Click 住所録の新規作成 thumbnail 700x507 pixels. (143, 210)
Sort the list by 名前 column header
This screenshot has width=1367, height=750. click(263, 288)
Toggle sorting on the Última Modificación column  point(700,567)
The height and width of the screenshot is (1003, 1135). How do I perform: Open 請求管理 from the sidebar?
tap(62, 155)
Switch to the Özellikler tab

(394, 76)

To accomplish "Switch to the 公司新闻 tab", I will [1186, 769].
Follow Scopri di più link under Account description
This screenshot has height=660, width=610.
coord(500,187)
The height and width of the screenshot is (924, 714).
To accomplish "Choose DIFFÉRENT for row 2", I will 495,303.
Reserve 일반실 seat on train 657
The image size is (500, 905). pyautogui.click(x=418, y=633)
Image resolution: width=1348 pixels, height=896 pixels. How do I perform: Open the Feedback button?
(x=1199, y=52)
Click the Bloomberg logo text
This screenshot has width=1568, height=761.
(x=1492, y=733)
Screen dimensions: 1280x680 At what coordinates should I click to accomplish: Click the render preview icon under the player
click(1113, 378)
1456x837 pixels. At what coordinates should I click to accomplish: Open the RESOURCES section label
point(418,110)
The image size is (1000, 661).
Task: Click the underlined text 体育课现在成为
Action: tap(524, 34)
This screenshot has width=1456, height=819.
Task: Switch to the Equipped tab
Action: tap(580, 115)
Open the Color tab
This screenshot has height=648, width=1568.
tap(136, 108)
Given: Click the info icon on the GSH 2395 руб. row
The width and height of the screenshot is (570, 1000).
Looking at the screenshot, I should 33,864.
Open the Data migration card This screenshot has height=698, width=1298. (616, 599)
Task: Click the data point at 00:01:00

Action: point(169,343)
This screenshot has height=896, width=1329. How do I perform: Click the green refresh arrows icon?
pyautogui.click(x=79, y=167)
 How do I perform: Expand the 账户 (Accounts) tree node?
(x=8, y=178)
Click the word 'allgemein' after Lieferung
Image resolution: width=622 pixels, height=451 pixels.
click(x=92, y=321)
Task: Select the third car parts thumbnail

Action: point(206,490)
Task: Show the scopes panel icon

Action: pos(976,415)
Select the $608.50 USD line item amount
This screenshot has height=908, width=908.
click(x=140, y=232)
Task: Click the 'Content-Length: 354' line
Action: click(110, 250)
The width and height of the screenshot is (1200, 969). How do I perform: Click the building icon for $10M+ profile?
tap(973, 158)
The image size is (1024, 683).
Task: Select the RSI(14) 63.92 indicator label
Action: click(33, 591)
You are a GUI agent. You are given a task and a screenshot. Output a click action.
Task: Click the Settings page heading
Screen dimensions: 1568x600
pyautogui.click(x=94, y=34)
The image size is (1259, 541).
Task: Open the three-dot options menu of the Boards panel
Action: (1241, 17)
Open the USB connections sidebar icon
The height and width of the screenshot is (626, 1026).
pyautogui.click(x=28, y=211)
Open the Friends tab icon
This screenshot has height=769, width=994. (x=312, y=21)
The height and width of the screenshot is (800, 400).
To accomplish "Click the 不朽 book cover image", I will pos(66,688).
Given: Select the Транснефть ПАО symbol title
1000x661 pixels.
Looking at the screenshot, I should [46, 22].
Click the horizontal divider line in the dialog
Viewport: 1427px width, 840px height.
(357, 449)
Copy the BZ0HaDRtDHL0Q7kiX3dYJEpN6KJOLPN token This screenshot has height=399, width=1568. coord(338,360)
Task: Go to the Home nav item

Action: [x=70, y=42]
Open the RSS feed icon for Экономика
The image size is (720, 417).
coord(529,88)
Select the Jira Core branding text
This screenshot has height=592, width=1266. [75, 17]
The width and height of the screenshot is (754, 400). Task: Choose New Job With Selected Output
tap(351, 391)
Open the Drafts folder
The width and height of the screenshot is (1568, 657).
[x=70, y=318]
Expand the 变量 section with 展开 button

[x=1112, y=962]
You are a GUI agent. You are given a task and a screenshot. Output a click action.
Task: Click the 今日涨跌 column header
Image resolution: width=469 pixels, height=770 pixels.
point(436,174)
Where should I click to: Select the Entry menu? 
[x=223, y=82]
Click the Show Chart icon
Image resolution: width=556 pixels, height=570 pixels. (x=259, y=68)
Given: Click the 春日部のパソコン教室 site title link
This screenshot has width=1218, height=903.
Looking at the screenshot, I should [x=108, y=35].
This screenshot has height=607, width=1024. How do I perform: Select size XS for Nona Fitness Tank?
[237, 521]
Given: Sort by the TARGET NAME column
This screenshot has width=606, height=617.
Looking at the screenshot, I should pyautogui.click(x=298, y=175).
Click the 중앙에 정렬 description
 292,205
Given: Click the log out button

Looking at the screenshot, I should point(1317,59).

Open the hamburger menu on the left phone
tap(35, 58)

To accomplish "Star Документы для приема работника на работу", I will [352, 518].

▶ **EXERCISE BRIEF**:
Check each line in the records above for the word "title". Return those that have it.

▶ **WRITTEN SOLUTION**:
Given: Select the Транснефть ПАО symbol title
Given: Click the 春日部のパソコン教室 site title link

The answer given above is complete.